MITGLIEDER
Text von:Lydia Haider
Textprobe
Warum sich an diesem gleichgültigen Sonntag plötzlich diese Aufregung breitmachte, konnten wir uns nicht erklären. Wir saßen am Kaffeetisch mit Kuchen in den Mündern, als uns vom Fenster aus die Älteste auf die stehengebliebenen Spaziergänger aufmerksam machte. Zuerst waren es zwei, die nicht mehr weitergehen wollten, nervös telefonierten, dann blieben auch die nächsten beiden stehen, und das, obwohl es draußen minus zehn Grad haben musste. Als nebelig feuchte Fratze kroch das Wetter zum Fenster herauf, die Köpfe dicht gedrängt, wollten alle wissen, was denn da geschehen war. In etwa zweihundert Metern Entfernung war die Stimmung besorgniserregend angeschwollen, fahrig stiegen die dunklen Figuren am Straßenrand umher, und trotzdem der November die Büsche und Bäume gänzlich entkleidet hatte, war nichts Aufschlussreiches zu erkennen. Es musste etwas passiert sein, etwas Bedeutendes, Einschneidendes womöglich, das spürten wir bis in unser volles Zimmer herein.

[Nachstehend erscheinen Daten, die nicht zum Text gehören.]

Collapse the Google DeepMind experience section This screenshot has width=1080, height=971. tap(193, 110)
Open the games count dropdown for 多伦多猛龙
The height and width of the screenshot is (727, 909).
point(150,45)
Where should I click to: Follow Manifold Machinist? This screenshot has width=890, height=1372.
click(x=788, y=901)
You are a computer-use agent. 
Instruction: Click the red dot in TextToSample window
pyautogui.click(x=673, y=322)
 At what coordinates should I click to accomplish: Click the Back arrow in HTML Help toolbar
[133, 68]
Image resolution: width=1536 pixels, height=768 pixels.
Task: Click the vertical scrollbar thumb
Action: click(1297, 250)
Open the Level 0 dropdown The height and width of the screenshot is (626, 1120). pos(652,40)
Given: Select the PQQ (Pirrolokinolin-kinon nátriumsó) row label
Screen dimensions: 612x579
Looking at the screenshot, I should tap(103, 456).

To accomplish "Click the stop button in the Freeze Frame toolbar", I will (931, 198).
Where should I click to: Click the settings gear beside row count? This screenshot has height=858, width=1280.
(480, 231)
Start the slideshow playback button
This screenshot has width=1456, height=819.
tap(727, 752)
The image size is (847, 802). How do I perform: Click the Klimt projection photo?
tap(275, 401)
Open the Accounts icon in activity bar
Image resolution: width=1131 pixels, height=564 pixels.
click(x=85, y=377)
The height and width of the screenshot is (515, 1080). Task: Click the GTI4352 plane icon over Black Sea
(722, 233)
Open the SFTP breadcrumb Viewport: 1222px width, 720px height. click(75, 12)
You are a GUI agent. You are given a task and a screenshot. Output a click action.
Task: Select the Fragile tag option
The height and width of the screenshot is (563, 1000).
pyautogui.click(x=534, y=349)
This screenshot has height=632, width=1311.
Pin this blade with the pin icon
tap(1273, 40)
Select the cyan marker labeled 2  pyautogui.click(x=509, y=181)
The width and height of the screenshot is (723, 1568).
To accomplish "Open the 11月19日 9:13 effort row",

Dort unten, an unserem ehedem liebsten Spielplatz, am ewigen Gerinne, dem Bach, umzäunt von aufgefahrenen Pappeln und sitzendem Gestrüpp, für Banden und Revierkämpfe der Kinder der ganzen Gegend ein ungestörter Platz zum Austoben, an diesem Lieblingsplatz aller jungen Menschen der Umgebung, genau dort war etwas geschehen, das diesen Ort für immer unbespielbar machte, und das wussten wir in diesem Augenblick, obwohl wir noch keine Ahnung hatten, was genau hier über uns hereingebrochen war. Der Nebel hing schief über den nassschwarzen Baumstämmen, die wie Stummeln in allen Hängen ringsum staken, indes die Wolken, beschwert mit Wasser, tiefer denn sonst hingen. Und durch das Gewölk brach kein Licht, nicht einmal das Gebirge am Horizont erleuchtete uns die Gegend, selbst die Felsen schienen sich zurückgezogen zu haben, um sich aus diesem hundsgemeinen Kräftemessen herauszuhalten.